On va circuler dans les quartiers populaires. Ici il y a encore des cases sans eau ni électricité. Et les familles pour se nourrir n’ont souvent qu’un morceau de fruit à pain. « Cé pa carnaval , tot en la ria » : on invite fermement les badauds et les spectateurs aux fenêtres à rejoindre le cortège.

11h30 et après.

On débouche sur la rocade. Des jeunes à moto viennent bloquer la route en direction de Fort-de-France. On bifurque vers Dillon. « Martinik levé ! ».On est tellement nombreux, enthousiastes que j’ai l’impression que certains habitants , bouche béante, vont voir leur mâchoire tomber à terre ! On est rejoint par une partie de la jeunesse. Yeux rougis, bandana, ils ont un peu l’ai ahuri parfois. Mânes de Fanon ! Pour une fois, grande gueule, tu serais fier de nous. Volga. Enfin de la perspective pour regarder en arrière : on ne voit pas la fin d’un serpent humain gigantesque, hérissé de drapeaux…Et devant non plus : la tête de la manifestation a disparu au loin depuis longtemps.Ma voisine me dit que les Martiniquais sont certes des braves gens disciplinés comme on l’a vu aujourd’hui mais qu’à présent il ne faudrait pas grand-chose pour que ça pête sérieusement. Mouais… il faudrait pas trop attendre parce que le petit gros de TF1 risque de repartir sans avoir pris sa petite claque. Je ne sais pas où en est Jégo dans ses consultations et déclarations.
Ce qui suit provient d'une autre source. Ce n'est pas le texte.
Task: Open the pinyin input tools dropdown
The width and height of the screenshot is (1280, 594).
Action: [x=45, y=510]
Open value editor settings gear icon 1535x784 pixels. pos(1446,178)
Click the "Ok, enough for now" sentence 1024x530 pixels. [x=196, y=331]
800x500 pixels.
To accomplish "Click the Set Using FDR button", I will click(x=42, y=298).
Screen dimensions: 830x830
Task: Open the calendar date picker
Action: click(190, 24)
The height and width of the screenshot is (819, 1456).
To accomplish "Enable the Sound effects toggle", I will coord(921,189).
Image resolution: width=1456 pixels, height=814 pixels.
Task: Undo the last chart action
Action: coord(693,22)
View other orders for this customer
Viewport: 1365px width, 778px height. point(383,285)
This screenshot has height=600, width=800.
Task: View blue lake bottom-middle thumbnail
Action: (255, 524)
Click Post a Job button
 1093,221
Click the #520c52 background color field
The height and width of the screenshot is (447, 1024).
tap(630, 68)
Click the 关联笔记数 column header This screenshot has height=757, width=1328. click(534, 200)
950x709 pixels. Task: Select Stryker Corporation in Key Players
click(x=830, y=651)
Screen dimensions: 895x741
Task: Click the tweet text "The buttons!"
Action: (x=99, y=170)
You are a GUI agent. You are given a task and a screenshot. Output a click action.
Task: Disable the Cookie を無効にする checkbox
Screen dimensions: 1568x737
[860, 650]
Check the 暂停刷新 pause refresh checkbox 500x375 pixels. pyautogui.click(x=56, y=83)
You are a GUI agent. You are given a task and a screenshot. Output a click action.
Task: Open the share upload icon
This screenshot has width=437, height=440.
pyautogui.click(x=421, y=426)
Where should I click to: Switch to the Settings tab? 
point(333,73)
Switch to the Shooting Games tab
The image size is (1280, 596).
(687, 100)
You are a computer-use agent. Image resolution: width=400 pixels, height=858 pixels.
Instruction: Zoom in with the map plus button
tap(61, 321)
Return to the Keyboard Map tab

20 heures A la Préfecture.

Philippe PIERRE-CHARLES, de la CDMT, sort de la salle des négociations et, répondant à un journaliste, il précise que pour ce qui concerne le prix des denrées on ne peut aller bien loin car les représentants de la grande distribution (békés ou métros pour la plupart) ne sont pas à la table des négociations. Seul le représentant du MEDEF les représente comme il représente l’ensemble des patrons. Le collectif du 5 février, rappelons-le, demande 449,15 euros d’augmentation pour les salaires les plus bas. Il faut dire que le coût de la vie est encore plus élevé ici qu’en Guadeloupe. Et les salaires sont inférieurs, en moyenne à ce qu’ils sont en métropole. Ajoutons quand même que des manifestants bivouaquent nuit et jour aux alentours de la Préfecture. J’apprends que Huygues-Despointes va être traduit en justice pour « apologie de crime contre l’humanité ». Quel vieux con ! Raciste jusqu’à la moelle comme de Raynal, le président du syndicat des bananiers, qui il n’y a pas si longtemps déclarait que sa fille pouvait bien épouser un noir, certes, mais dans ce cas là, tout lien serait coupé. C’est lui qui nous chie dessus, régulièrement, en avion, ses pesticides mortifères… Encore une autre histoire. Voilà. C’est tout pour aujourd’hui. J’ai encore le temps d’aller à la plage. Rêve général.